Please repeat the lines below exactly. Begin with the line containing "At what coordinates" and go on through the line containing "Task: Focus the empty Description field".

[The records Boundary: Start]

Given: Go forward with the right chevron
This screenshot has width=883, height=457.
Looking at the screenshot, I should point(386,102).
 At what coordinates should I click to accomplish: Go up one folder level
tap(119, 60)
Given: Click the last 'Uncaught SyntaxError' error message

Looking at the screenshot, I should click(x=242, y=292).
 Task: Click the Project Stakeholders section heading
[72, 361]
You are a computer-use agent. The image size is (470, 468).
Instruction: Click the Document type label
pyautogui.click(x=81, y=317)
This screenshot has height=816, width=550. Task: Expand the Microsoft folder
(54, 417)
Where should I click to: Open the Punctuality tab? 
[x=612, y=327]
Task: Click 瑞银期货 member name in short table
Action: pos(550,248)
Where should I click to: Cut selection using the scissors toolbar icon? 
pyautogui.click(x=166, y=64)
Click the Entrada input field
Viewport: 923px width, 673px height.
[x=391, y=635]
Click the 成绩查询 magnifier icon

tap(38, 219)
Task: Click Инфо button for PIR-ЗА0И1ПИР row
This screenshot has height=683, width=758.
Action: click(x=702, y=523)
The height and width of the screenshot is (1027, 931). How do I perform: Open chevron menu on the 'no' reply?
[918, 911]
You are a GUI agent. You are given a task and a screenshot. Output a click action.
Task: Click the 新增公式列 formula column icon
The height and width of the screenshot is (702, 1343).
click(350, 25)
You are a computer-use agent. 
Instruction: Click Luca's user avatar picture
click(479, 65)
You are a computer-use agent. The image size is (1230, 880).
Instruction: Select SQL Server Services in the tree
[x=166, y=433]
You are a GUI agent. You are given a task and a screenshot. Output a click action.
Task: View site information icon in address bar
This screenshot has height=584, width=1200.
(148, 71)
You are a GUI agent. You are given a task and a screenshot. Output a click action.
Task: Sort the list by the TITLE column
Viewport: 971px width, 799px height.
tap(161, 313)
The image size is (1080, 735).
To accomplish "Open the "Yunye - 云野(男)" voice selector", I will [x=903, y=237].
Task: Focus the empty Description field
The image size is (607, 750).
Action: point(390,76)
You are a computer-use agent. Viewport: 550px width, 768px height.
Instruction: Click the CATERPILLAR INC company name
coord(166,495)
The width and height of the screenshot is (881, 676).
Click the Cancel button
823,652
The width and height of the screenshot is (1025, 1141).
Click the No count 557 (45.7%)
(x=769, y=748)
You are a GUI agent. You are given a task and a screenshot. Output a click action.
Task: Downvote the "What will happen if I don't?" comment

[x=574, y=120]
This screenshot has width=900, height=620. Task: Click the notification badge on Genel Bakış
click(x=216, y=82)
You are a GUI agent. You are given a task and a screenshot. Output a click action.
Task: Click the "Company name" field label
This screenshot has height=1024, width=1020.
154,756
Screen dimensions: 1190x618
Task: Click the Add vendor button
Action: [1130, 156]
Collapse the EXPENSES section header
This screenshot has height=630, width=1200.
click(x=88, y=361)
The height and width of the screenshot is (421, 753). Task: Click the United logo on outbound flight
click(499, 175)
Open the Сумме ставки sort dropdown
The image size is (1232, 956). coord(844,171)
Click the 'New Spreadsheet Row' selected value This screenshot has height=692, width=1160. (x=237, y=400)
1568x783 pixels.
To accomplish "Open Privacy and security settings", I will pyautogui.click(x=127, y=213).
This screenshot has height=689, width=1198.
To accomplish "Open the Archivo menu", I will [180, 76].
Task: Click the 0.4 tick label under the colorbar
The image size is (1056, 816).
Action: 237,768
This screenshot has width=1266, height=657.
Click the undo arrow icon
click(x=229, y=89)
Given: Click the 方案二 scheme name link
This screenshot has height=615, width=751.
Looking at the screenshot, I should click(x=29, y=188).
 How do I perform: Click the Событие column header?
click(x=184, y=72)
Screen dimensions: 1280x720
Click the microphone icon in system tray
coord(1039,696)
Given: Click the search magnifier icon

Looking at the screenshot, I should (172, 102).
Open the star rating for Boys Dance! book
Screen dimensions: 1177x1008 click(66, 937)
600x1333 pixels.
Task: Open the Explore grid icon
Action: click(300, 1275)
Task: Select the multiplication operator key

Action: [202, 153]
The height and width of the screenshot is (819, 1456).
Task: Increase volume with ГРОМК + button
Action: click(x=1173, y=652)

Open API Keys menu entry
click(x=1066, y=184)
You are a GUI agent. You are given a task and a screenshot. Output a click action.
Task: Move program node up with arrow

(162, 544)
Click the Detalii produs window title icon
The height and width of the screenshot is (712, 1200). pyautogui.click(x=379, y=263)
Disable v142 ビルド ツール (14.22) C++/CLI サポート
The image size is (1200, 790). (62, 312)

[The records Boundary: End]

- _Answer section_:
 At what coordinates should I click to accomplish: Go up one folder level
tap(119, 60)
Given: Click the last 'Uncaught SyntaxError' error message

Looking at the screenshot, I should click(x=242, y=292).
 Task: Click the Project Stakeholders section heading
[72, 361]
You are a computer-use agent. The image size is (470, 468).
Instruction: Click the Document type label
pyautogui.click(x=81, y=317)
This screenshot has height=816, width=550. Task: Expand the Microsoft folder
(54, 417)
Where should I click to: Open the Punctuality tab? 
[x=612, y=327]
Task: Click 瑞银期货 member name in short table
Action: pos(550,248)
Where should I click to: Cut selection using the scissors toolbar icon? 
pyautogui.click(x=166, y=64)
Click the Entrada input field
Viewport: 923px width, 673px height.
[x=391, y=635]
Click the 成绩查询 magnifier icon

tap(38, 219)
Task: Click Инфо button for PIR-ЗА0И1ПИР row
This screenshot has height=683, width=758.
Action: click(x=702, y=523)
The height and width of the screenshot is (1027, 931). How do I perform: Open chevron menu on the 'no' reply?
[918, 911]
You are a GUI agent. You are given a task and a screenshot. Output a click action.
Task: Click the 新增公式列 formula column icon
The height and width of the screenshot is (702, 1343).
click(350, 25)
You are a computer-use agent. 
Instruction: Click Luca's user avatar picture
click(479, 65)
You are a computer-use agent. The image size is (1230, 880).
Instruction: Select SQL Server Services in the tree
[x=166, y=433]
You are a GUI agent. You are given a task and a screenshot. Output a click action.
Task: View site information icon in address bar
This screenshot has height=584, width=1200.
(148, 71)
You are a GUI agent. You are given a task and a screenshot. Output a click action.
Task: Sort the list by the TITLE column
Viewport: 971px width, 799px height.
tap(161, 313)
The image size is (1080, 735).
To accomplish "Open the "Yunye - 云野(男)" voice selector", I will [x=903, y=237].
Task: Focus the empty Description field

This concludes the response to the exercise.